The undersea mountains in this area cause very steep seas at times and butash just happened to have the midnight watch that night. With foul weather gear on and harness clipped we cop three greenies in a row that fill the cockpit (maybe a ton of water each time) and you can just feel the yacht dragging it self out of it each time.
I hear the fourth one coming and it is breaking and I know it is the tester. Up and over she goes 180 degrees. As it is happening I grab the stoutest line (jib sheet as it happened) and think " If it is topsy turtle more than 30 seconds, I am letting go and taking my chances in the briney."
It is the black of night but everything went white and roared. The wine glass yacht she is said "Yep." and came back up again with stick unbroken but everything atop it gone (VHF ariel, tri light). I regain my senses and see the soft pack liferaft from under the athwartships aft cockpit seat has gone over the stern and is doing it's automatic inflation thing due to it being still attached by the painter line. I try to drag it back aboard.
It being a southerly and us heading west, we were on a port tack.
Phil, resting, not sleeping, in the port settee berth, and being 6'2'' tall with an athletes build weighing about 100 kg, dropped about 10 feet across the cabin landing on his 50 kg wife nearly killing her, then called out to me "Are you alright up there?"
I replied "Yeah, but you better give me a hand to pull the life raft back onboard!!" The whips were definitely cracking.
So the master of the vessel presented on deck in his pyjama pants, made a very quick assessment and said "See if you can get the life raft back and I will attend to the vessel." or words to that effect.

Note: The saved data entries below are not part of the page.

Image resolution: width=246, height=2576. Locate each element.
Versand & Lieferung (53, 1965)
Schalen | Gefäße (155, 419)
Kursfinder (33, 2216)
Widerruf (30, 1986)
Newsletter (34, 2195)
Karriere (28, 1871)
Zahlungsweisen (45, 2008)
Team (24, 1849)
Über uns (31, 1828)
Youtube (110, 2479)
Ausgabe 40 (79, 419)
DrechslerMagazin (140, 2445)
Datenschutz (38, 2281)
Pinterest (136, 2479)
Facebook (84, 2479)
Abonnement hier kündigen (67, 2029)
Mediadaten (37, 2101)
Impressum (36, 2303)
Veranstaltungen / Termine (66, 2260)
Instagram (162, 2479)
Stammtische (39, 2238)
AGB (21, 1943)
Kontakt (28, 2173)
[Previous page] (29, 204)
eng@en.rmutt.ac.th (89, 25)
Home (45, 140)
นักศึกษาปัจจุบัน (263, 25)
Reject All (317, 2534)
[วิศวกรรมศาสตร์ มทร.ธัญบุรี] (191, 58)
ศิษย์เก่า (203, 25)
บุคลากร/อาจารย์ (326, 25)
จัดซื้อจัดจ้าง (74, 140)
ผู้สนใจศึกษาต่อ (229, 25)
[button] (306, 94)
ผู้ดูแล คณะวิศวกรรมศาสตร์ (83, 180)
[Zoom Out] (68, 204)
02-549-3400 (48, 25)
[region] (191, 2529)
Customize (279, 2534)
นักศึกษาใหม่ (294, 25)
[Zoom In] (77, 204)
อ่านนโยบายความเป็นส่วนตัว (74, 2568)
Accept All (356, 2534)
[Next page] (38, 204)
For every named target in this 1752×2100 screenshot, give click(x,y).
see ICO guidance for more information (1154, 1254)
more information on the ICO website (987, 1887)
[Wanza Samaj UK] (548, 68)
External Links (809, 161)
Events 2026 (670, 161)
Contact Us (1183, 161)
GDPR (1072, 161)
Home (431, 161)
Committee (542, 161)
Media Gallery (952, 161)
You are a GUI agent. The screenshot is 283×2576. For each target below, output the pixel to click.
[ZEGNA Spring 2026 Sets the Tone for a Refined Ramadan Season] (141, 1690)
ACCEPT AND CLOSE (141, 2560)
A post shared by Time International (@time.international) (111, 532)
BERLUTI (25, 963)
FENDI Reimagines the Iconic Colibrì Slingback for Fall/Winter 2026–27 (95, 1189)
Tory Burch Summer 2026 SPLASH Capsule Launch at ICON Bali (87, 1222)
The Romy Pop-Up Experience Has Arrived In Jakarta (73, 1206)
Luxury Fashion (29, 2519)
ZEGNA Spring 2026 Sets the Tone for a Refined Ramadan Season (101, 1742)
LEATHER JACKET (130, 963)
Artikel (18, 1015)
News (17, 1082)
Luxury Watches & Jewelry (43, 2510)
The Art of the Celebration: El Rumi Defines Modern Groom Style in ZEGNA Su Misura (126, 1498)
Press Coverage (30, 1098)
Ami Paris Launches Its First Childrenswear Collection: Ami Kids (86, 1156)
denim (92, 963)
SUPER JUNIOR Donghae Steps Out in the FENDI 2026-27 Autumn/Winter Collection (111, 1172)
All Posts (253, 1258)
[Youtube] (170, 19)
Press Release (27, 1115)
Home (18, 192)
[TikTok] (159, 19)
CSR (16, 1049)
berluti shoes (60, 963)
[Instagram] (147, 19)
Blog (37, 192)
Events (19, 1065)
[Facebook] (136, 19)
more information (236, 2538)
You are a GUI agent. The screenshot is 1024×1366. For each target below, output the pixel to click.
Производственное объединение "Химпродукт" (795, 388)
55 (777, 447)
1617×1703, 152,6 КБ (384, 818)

The yacht is getting knocked by the swell causing slack in the painter line which allows me to pull it in close nearly to the point of grabbing it's side lifelines at which point the wind makes the yacht sail forward again so I ease the painter out with tension knowing that if I just let it go there will be a snapperama.
This happens four times but on the last I am easing the line onto the taff rail and snapperama happens. Luckily I did not wrap the line around any fingers as it would have taken them off. When it snapped it just lifted the skin off my fingers and palm and sounded like a gunshot.
We dropped sail to ease the motion; the Master made an estimate of our position using chart dead reckoning and Radio Direction Finder bearing from Lord Howe Island to determine if we were clear of Middleton Reef to leeward with sea room to lay ahull.
This being confirmed to the best of our capabilities, we lashed the helm and lay ahull for a day and a half with the duty watch required to poke his/her head out of the hatch hourly to see if we were about to be run over by a cargo ship.
In response to your comment John:-
Great fun then, but I wouldn't like to be on the S&S34 in the seas on the youtube video.
I don't think anybody would LIKE to be on any vessel in those kind of seas but if you were aboard a well managed S&S 34 (as I am sure your's is), I do believe you would be fairly safe. That's gotta be one of the major reasons why Morning Bird is yours.